-- Opening Marker --
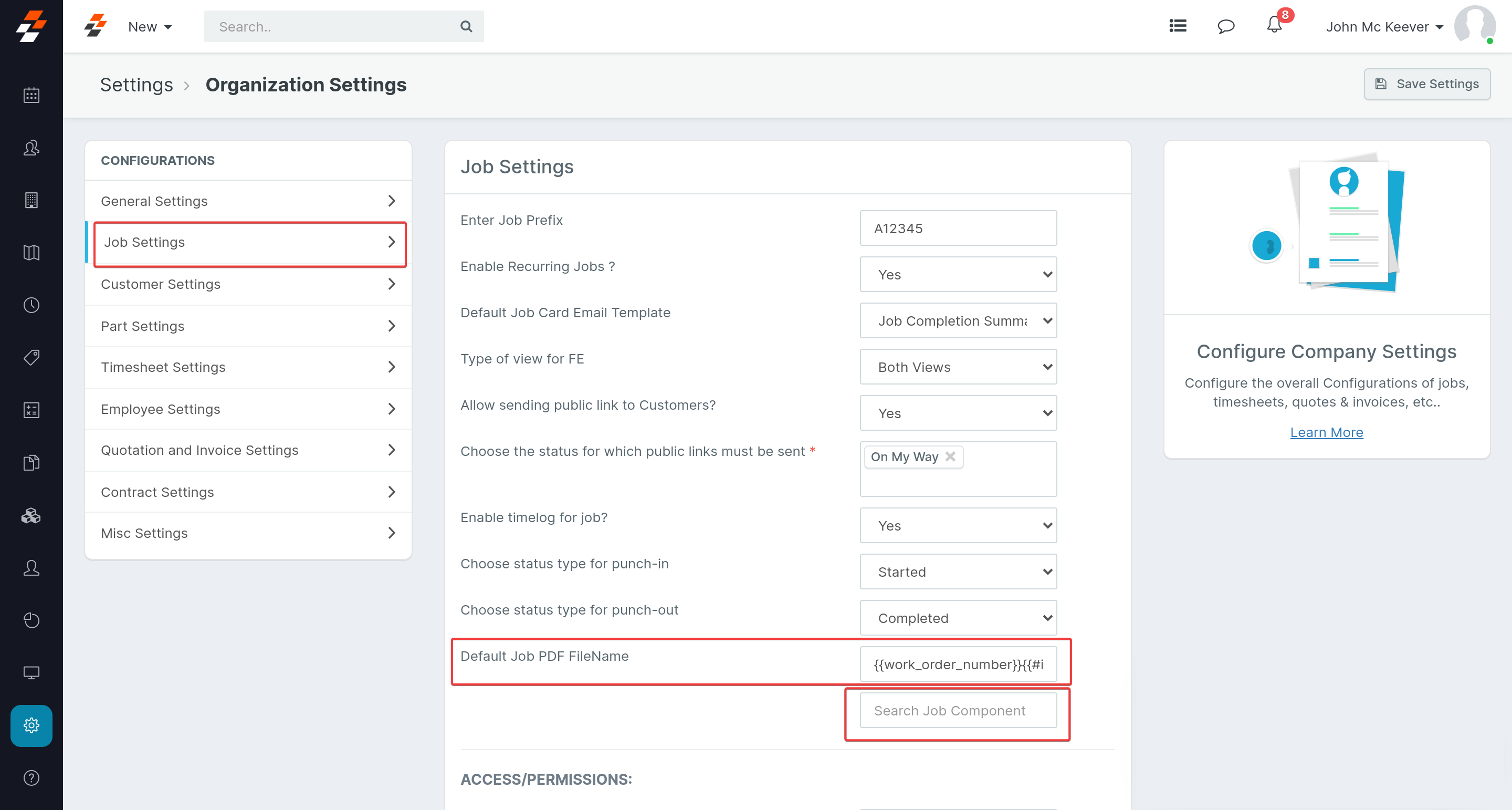Remove the On My Way status tag
The height and width of the screenshot is (810, 1512).
point(950,456)
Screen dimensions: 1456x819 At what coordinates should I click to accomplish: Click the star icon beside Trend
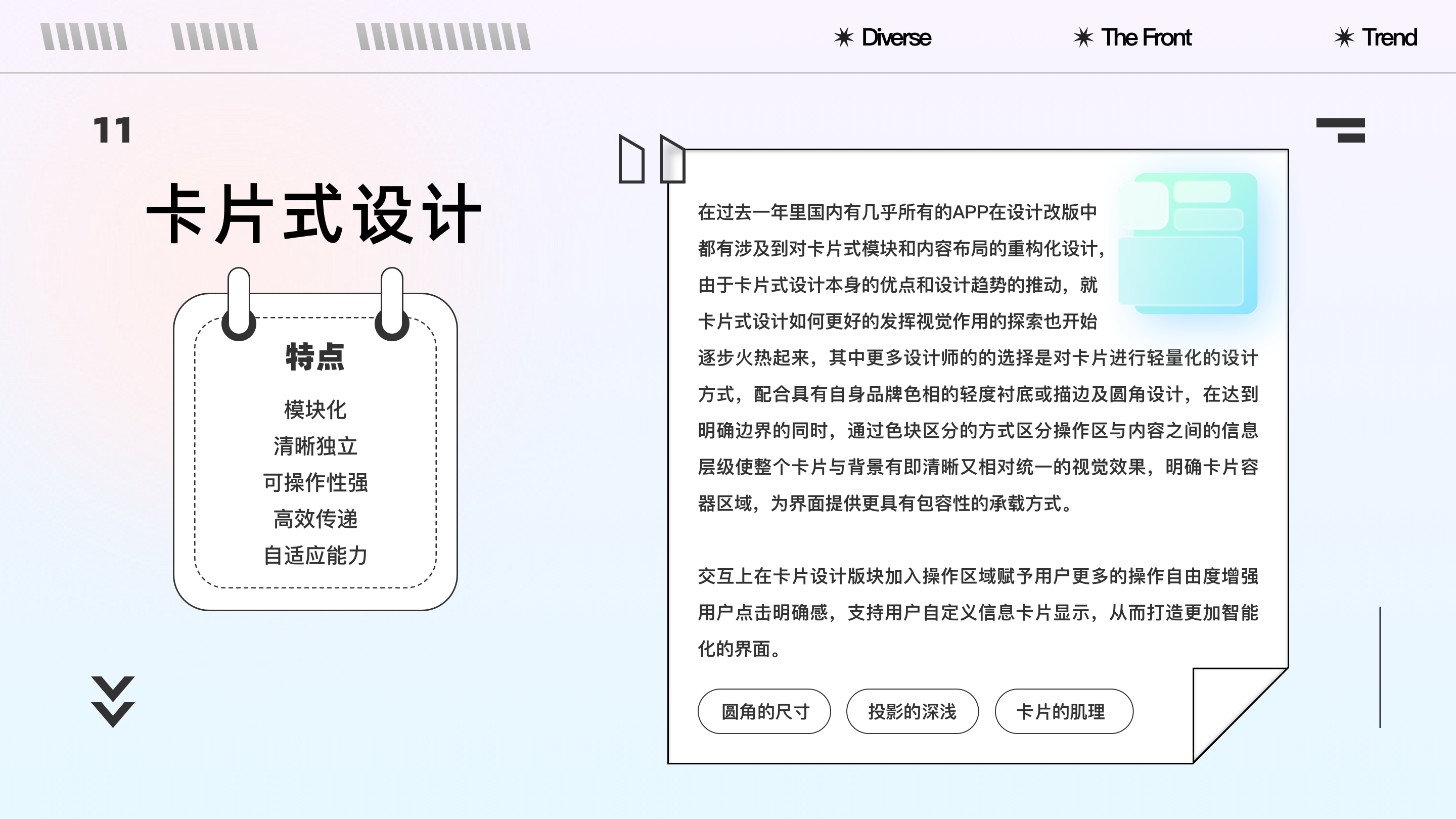pyautogui.click(x=1344, y=38)
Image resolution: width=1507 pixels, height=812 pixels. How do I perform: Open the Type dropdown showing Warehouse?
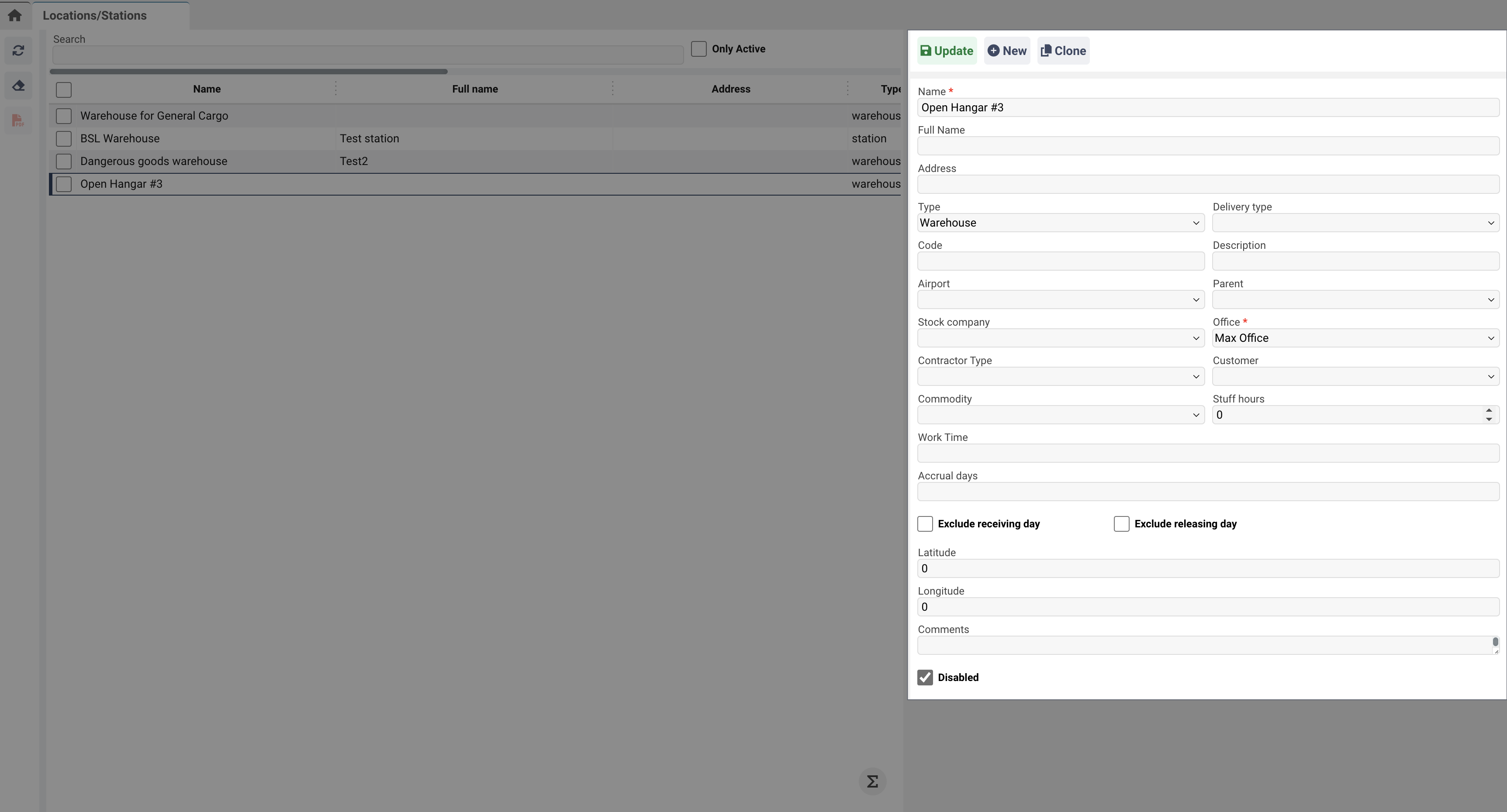coord(1060,223)
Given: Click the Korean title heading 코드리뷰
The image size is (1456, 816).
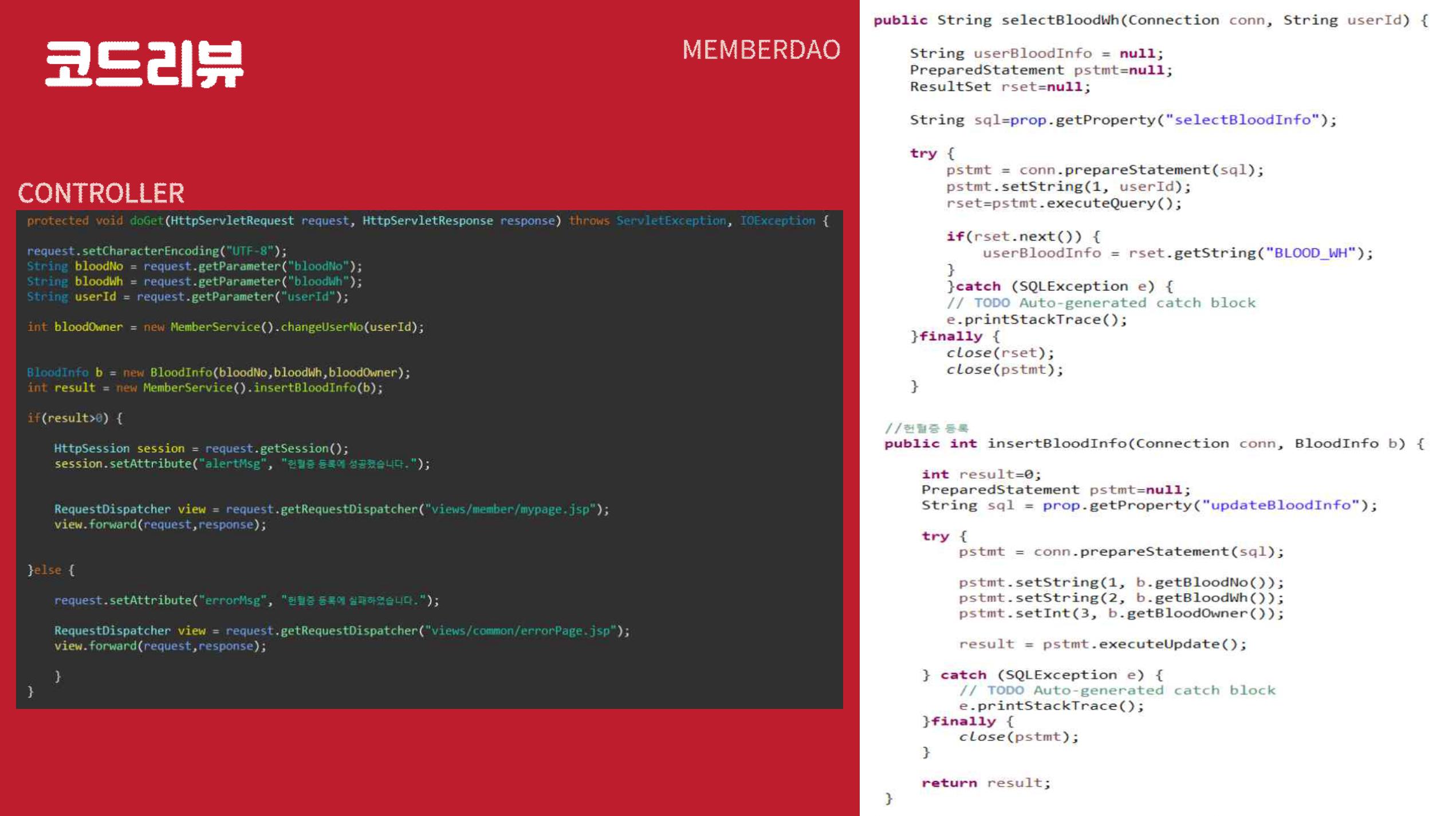Looking at the screenshot, I should coord(144,64).
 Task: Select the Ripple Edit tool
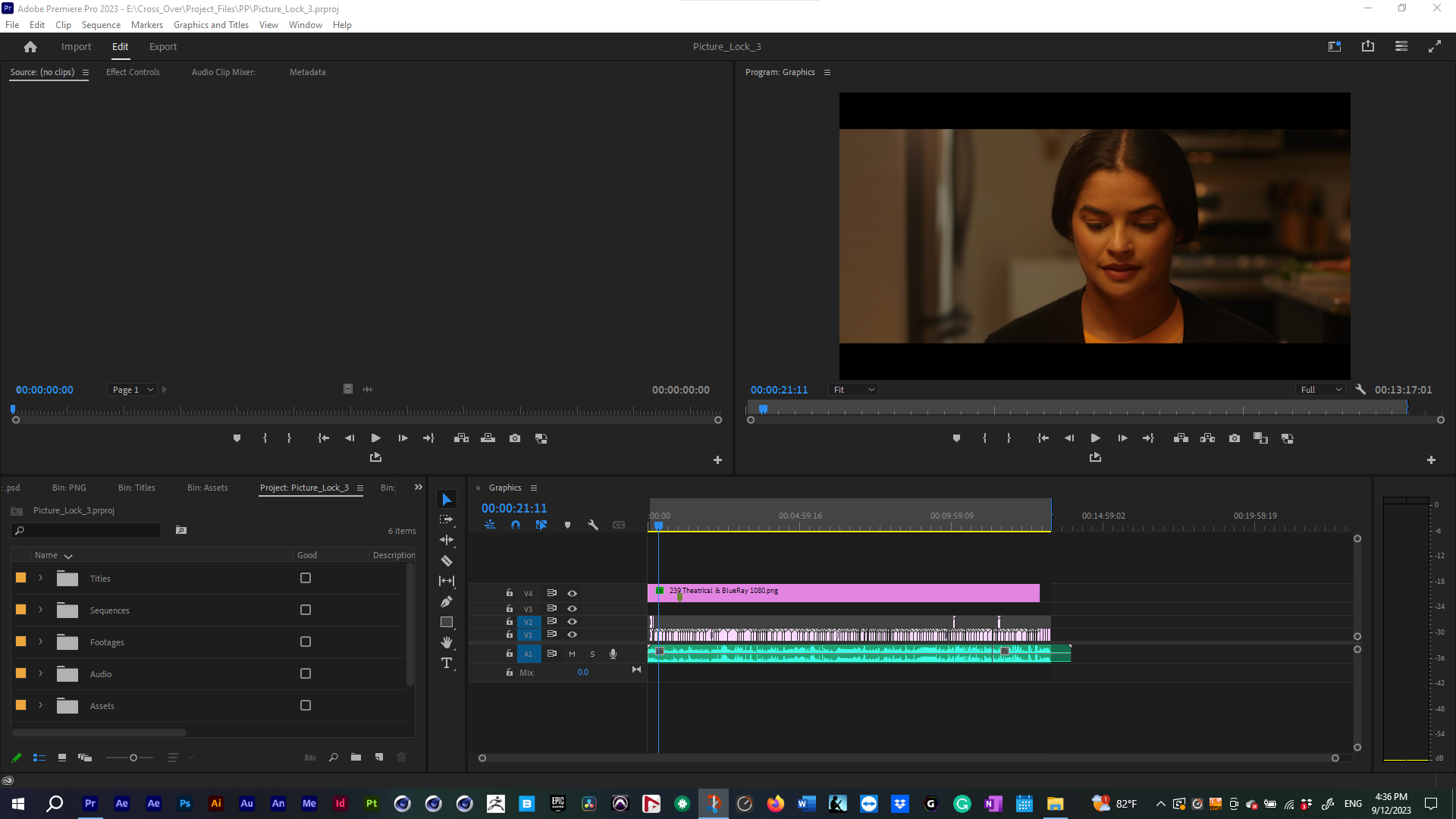coord(447,540)
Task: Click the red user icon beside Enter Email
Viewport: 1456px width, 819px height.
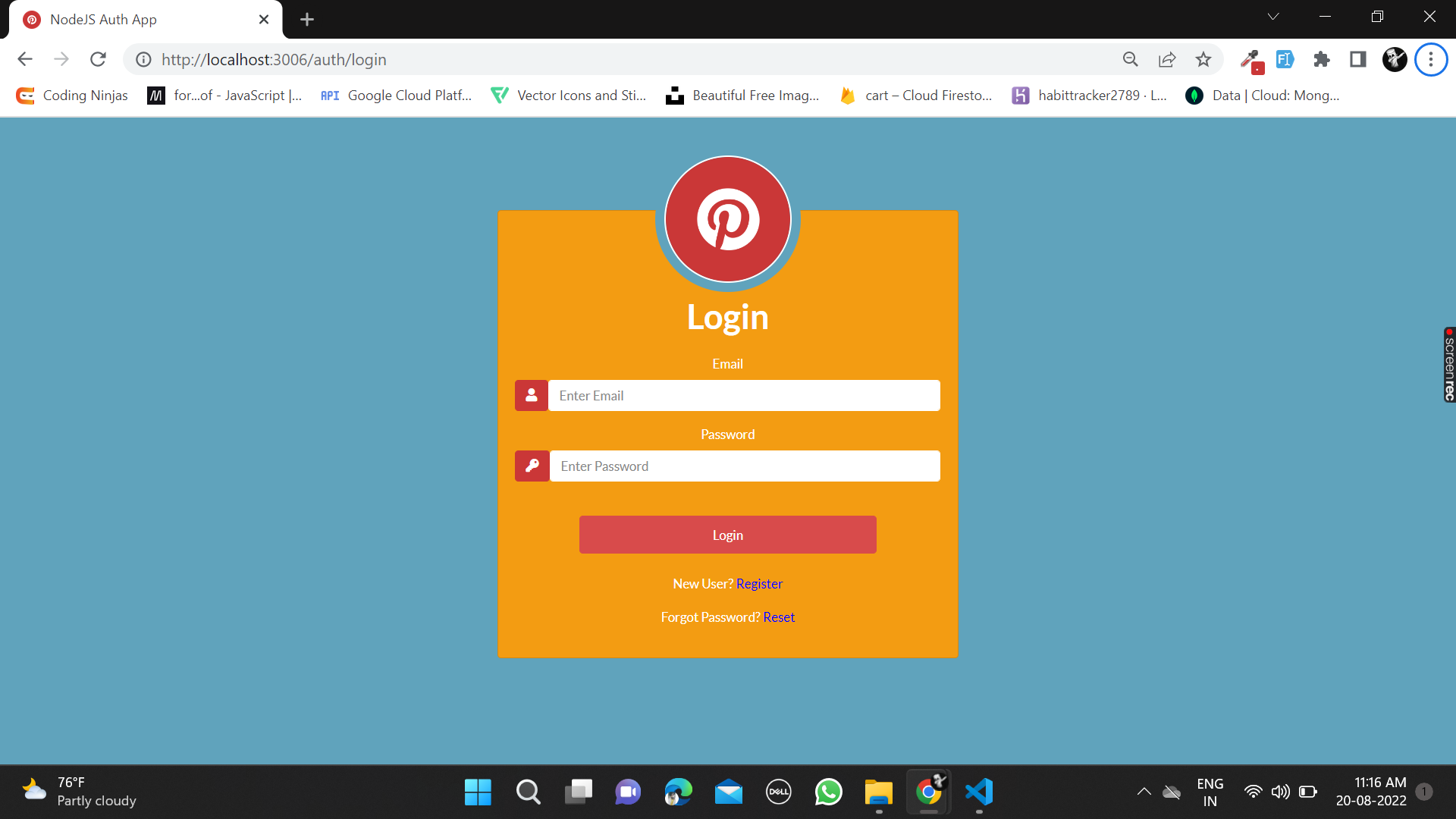Action: coord(531,395)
-- Closing Marker --
* [Exercise]: In the entries above, find the line containing "Task: Select the Ripple Edit tool", then please retype it and every line after it through the last, exactly as written, omitting pictures.

* [Your solution]:
 Task: Select the Ripple Edit tool
coord(447,540)
Task: Click the red user icon beside Enter Email
Viewport: 1456px width, 819px height.
Action: coord(531,395)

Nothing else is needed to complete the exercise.